LP is a relatively common disease in adults. The overall prevalence is believed to be somewhat less than 1 percent of the general adult population. It is less common in children1
. Population-based epidemiologic data on the prevalence of LP in children are not available and only a few groups have published series of childhood LP cases that include more than 15 patients2,3,5,6
. As in the adult population, the classical variant of LP with a localized cutaneous lesion was the most common clinical type (58~70%) in pediatric LP patients as well, whereas mucosal and nail involvement was detected to a far lesser extent2,4
. According to the literature, involvement of the palms and/or soles in LP is uncommon, and mainly appears between the third and fifth decade1,7
. The involvement of the palms and/or soles in LP is even more uncommon in the pediatric age group. Recently, Handa and Sahoo3
found 2 cases (2.3%) of LP with palmoplantar involvement in their study of 87 children with LP. Our patient showed generalized LP with palmoplantar involvement, a less frequent clinical subtype with only a few reports of affected children published to date.

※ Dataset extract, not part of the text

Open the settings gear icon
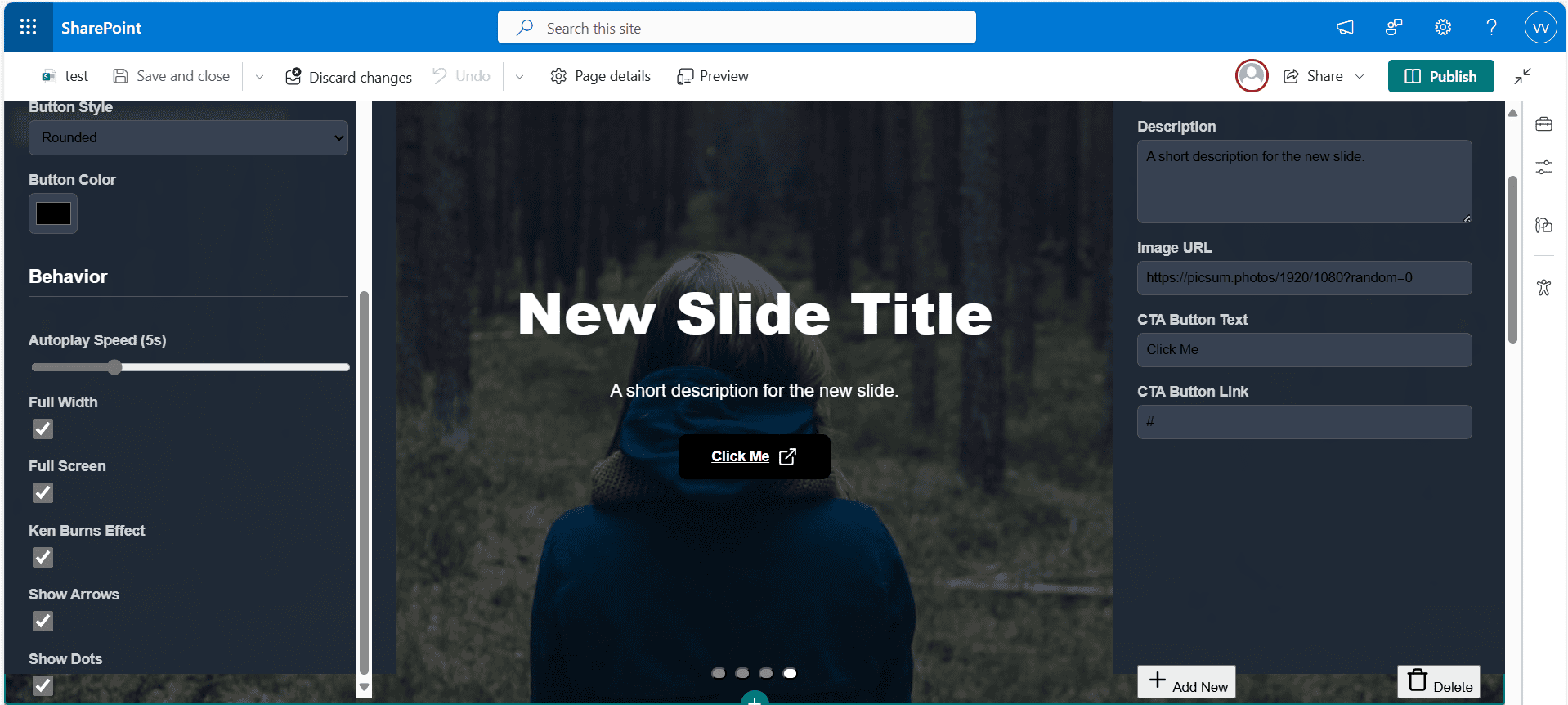Screen dimensions: 1568x705 tap(1443, 27)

The palmoplantar lesions do not usually have the classically described clinical morphology, making it difficult to diagnose. Several morphological patterns of palmoplantar lesions in LP have been described: erythematous plaques, punctate keratosis, diffuse keratoderma and ulcerative lesions. The apparent absence of Wickham's striae may be because the thickness of the horny layer obscures observation of the localized thickening of the granular layer, which is the histopathological correlate of these structures. The palmoplantar LP showed a characteristic histopathology, very similar to that described for other sites. As the clinical features may not suggest LP, a biopsy is extremely useful7
Various precipitating factors are known to play an important role in the pathogenesis of LP. These include drugs, vaccinations and viral infections. A possible role of infection and vaccination in triggering LP has been repeatedly suggested over the years, in particular chronic active hepatitis C infection and immunization against hepatitis B virus1,2,4
. However, no obvious precipitating factors could be elicited in our patient.

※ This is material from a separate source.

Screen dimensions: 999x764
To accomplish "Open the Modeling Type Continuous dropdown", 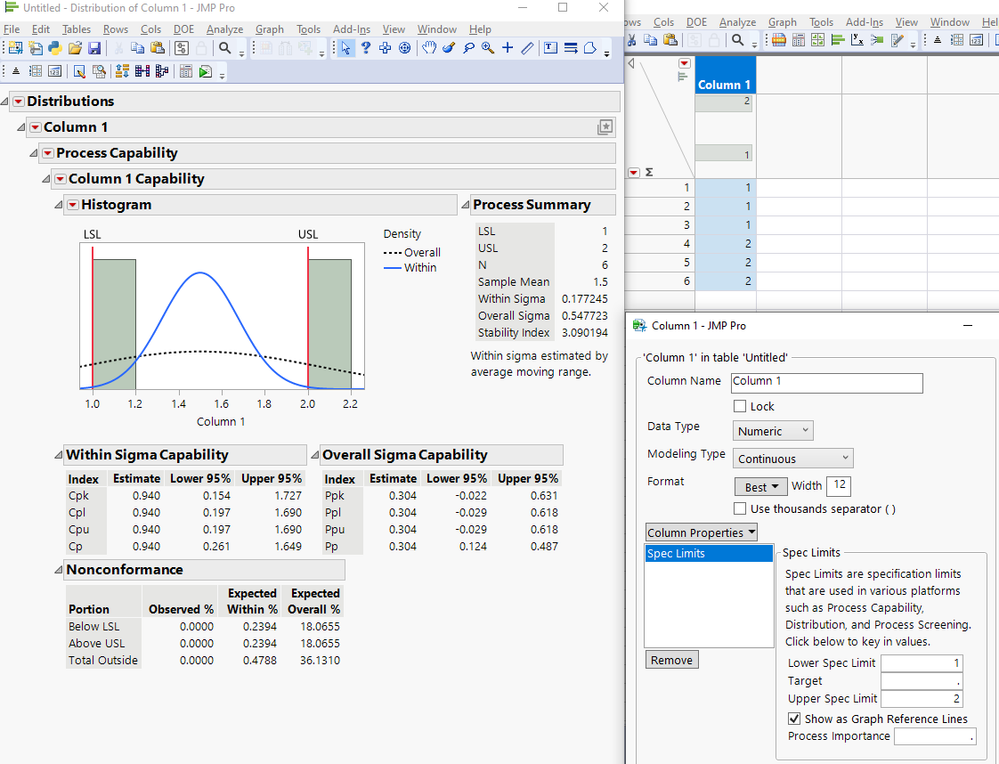I will (793, 458).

To date, due to a lack of controlled clinical trials, no consensus exists regarding standardized therapy regimens for generalized LP in childhood. Still, effective treatment of this highly pruritic skin condition is mandatory to effectively suppress pruritus and to quickly restore quality of life. A short course of systemic steroids has been used in children to control eruptive, widespread disease. Psoralen and ultraviolet A (PUVA) light photochemotherapy and narrowband UVB have been successfully used in adult LP patients1,4
. A recent clinical report indicates that topical tacrolimus might be an effective treatment alternative in the management of patients with generalized lichen planus8
To the best of our knowledge, ours is the first report of a case of childhood LP with palmoplantar involvement in Korea. LP should be considered in the differential diagnosis of polygonal papules and plaques on the whole body including palms and/or soles. Considering the great number of LP variants, clinicians should distinguish childhood LP from other papulosquamous skin diseases such as lichen nitidus, lichen striatus, childhood papular acrodermatitis, and pityriasis lichenoides.